TASK GOAL →
Copy task, pictures excluded: set down exactly the lines from the one containing "You are a computer-use agent." to the end of the data below.

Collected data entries
+++++

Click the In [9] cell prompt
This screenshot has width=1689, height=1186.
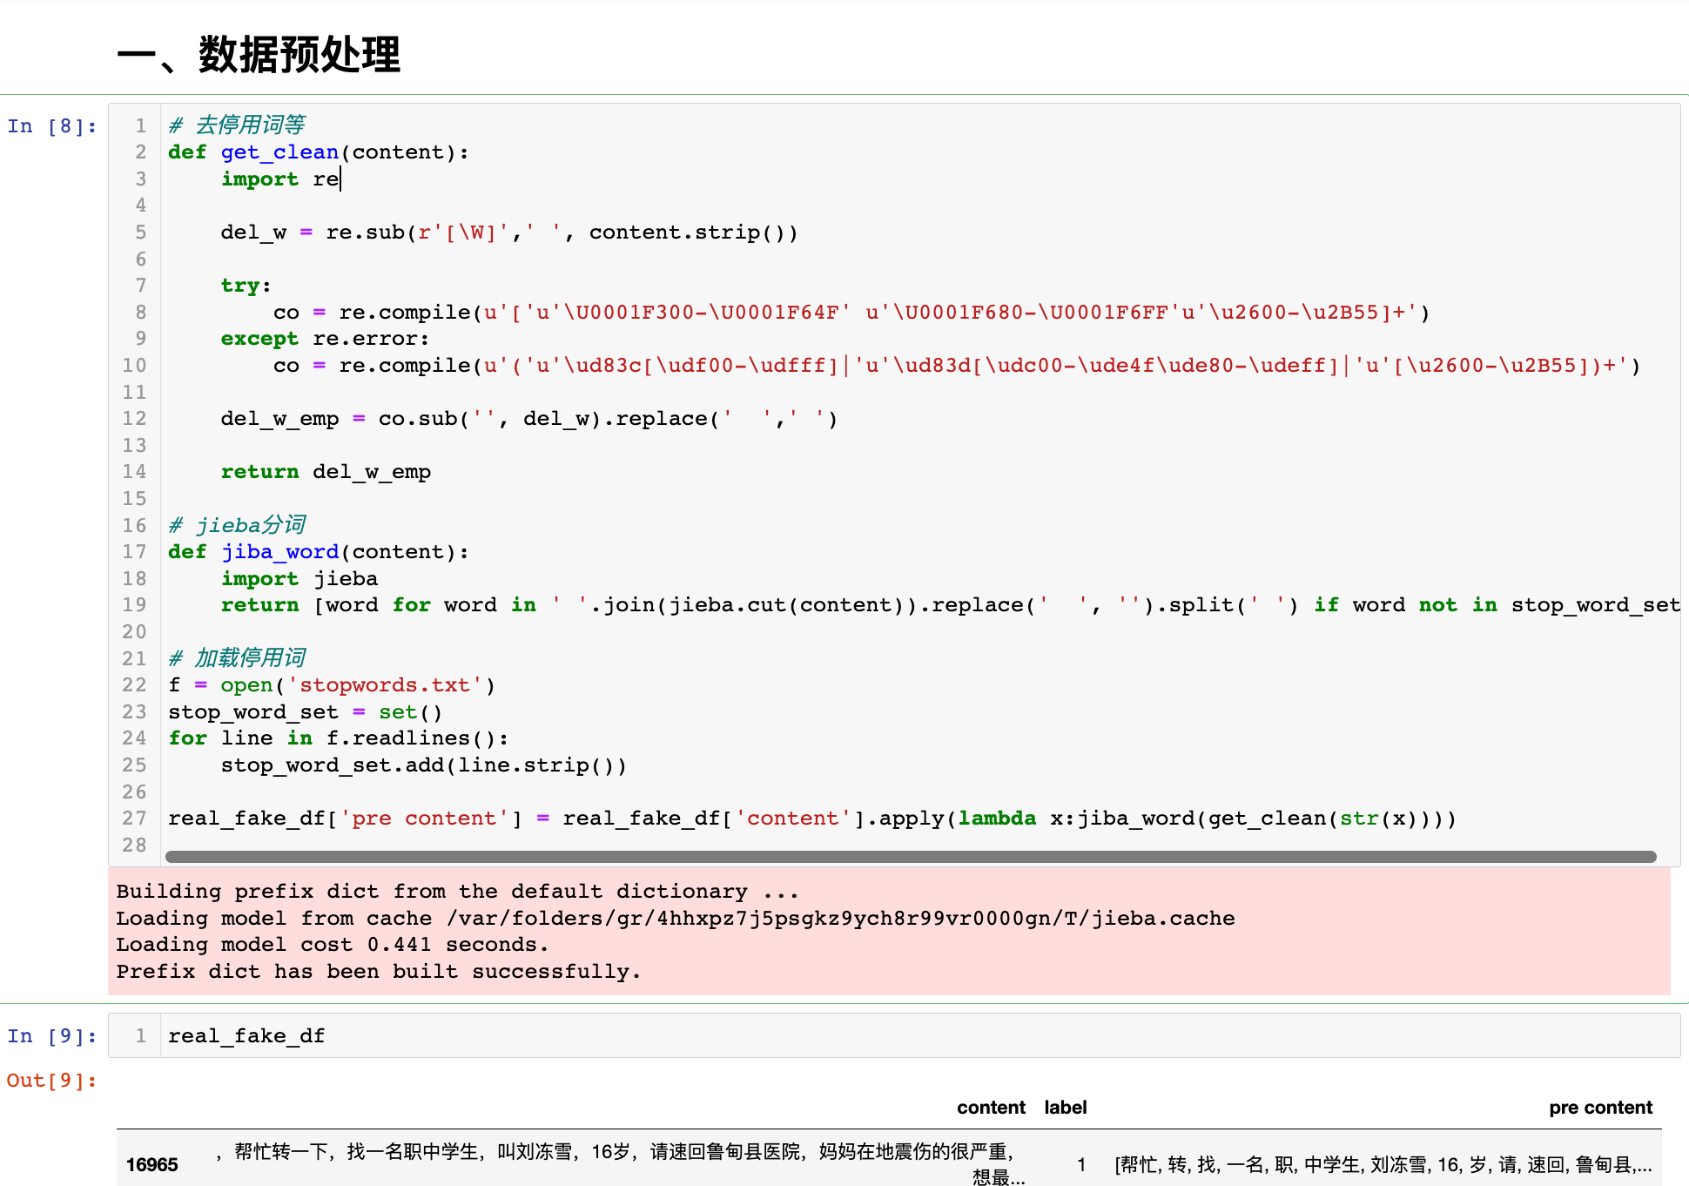[x=51, y=1036]
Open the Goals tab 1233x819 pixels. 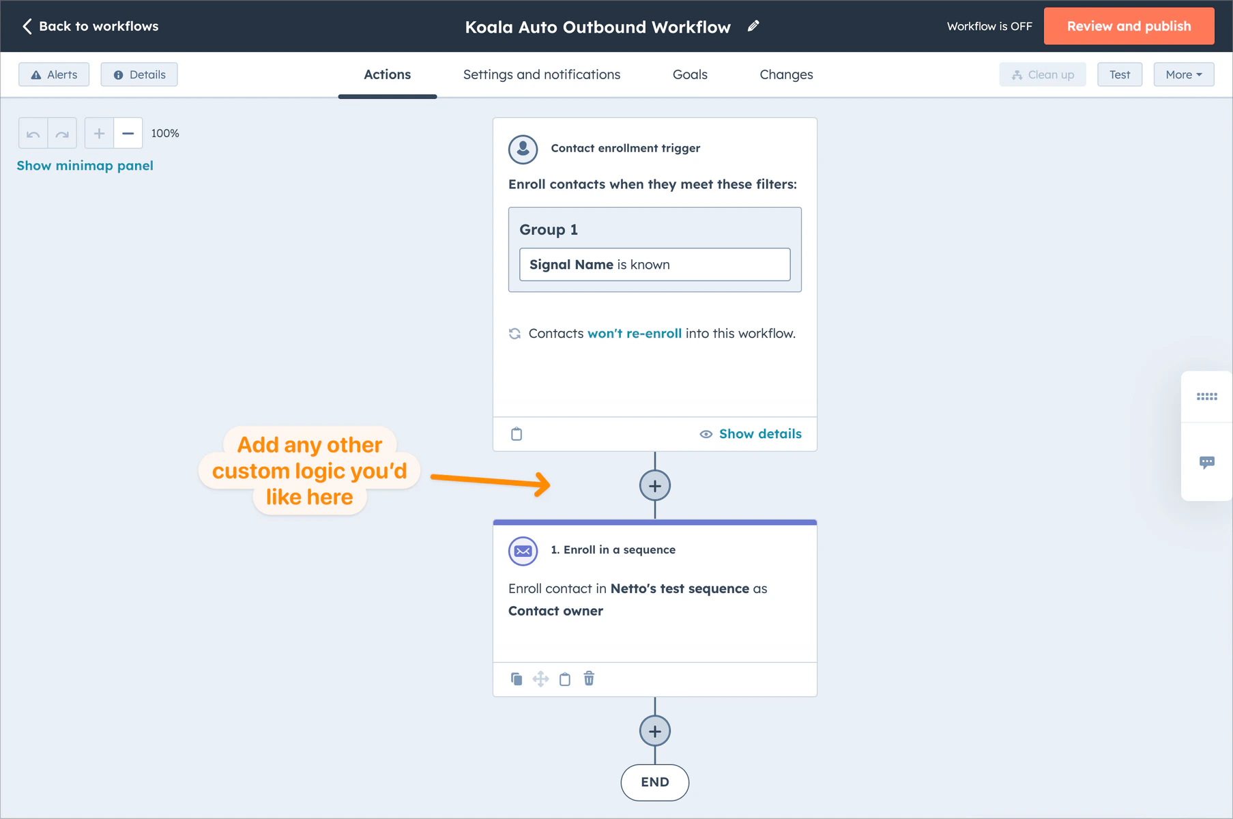[x=689, y=74]
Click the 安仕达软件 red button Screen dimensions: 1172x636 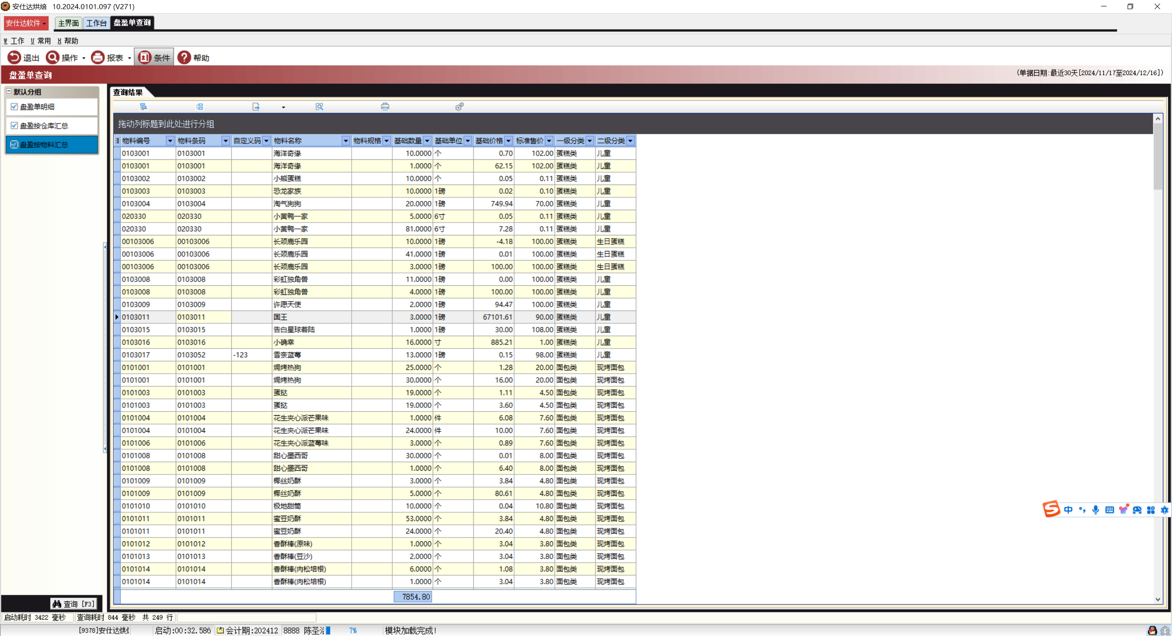tap(26, 23)

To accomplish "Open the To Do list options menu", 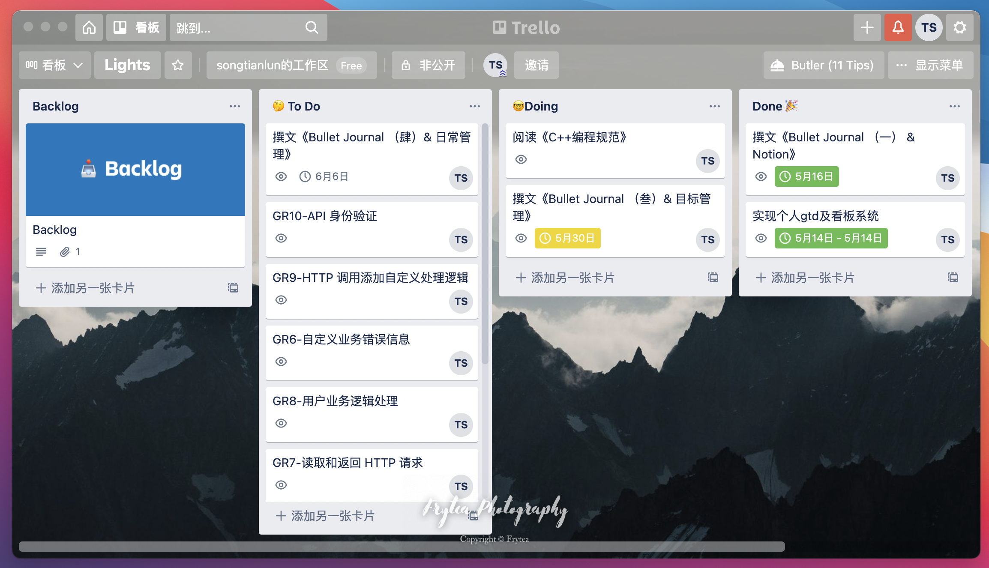I will pos(474,106).
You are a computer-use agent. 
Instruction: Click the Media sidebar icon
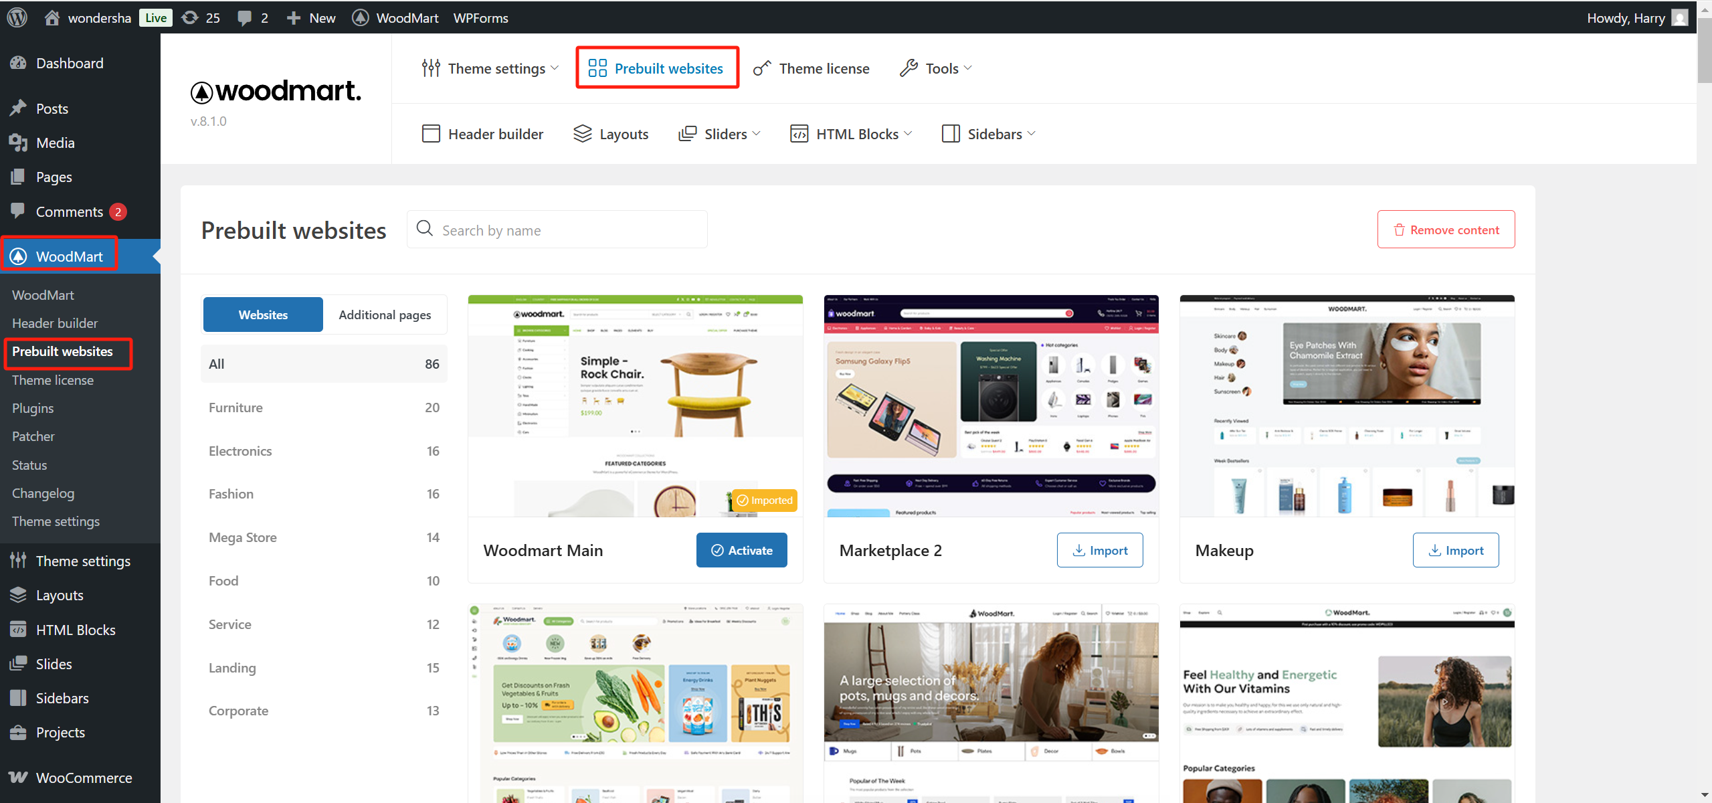(x=19, y=142)
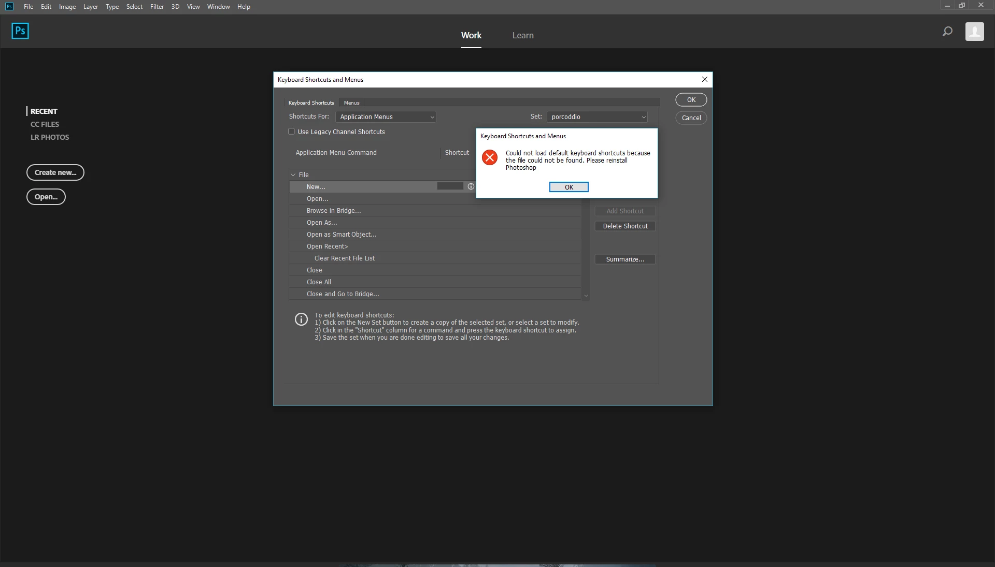The image size is (995, 567).
Task: Click the scroll down arrow in command list
Action: click(586, 296)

+++++

RESPONSE →
You are a computer-use agent. 
Instruction: Click the Media sidebar icon
(x=19, y=142)
The image size is (995, 567).
Task: Click the scroll down arrow in command list
Action: click(586, 296)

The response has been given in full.